• **Task description**
In the listing below, find each line that holds the string "Given" and copy it.

*** Block opens ***

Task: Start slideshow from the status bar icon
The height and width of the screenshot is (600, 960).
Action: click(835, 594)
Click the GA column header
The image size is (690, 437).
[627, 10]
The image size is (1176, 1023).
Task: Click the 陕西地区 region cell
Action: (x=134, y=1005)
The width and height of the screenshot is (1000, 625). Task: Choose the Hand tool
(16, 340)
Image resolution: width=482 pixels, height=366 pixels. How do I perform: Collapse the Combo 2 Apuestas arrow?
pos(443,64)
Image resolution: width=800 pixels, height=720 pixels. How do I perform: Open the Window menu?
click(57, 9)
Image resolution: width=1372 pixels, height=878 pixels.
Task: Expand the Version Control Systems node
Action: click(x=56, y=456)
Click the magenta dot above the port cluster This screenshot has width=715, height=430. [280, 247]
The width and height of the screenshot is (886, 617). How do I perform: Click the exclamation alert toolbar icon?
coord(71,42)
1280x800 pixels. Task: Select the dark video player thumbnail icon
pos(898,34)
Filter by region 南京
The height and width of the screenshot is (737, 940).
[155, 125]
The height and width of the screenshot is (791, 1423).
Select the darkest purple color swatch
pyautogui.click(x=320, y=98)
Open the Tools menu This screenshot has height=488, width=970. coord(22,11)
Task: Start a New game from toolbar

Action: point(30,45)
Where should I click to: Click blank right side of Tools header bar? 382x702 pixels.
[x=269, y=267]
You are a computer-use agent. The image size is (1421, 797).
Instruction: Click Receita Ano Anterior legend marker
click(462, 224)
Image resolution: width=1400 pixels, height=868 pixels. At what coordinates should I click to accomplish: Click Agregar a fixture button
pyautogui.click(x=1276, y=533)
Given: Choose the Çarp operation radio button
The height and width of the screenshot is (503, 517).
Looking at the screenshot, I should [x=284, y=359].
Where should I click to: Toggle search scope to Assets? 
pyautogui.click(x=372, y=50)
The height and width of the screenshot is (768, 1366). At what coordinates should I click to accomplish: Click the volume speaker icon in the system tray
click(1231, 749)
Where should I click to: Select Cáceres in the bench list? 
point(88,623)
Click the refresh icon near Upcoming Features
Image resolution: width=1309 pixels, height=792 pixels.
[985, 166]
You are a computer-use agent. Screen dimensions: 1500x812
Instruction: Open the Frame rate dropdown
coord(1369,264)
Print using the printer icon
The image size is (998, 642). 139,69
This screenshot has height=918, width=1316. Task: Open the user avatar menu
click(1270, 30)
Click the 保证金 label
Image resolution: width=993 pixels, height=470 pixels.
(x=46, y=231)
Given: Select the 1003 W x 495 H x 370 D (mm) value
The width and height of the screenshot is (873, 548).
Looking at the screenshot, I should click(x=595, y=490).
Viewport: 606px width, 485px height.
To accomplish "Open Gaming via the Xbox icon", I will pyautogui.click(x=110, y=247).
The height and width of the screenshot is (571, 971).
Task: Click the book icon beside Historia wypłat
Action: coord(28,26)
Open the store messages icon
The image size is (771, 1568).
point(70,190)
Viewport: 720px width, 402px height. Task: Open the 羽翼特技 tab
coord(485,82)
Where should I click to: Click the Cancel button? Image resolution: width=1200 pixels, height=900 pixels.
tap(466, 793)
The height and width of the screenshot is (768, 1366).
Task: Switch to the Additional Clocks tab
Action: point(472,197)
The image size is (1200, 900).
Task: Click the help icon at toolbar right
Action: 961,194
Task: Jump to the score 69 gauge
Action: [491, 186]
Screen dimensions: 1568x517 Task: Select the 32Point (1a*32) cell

*** Block closes ***

• **Task output**
Given: Choose the Çarp operation radio button
Given: Select the 1003 W x 495 H x 370 D (mm) value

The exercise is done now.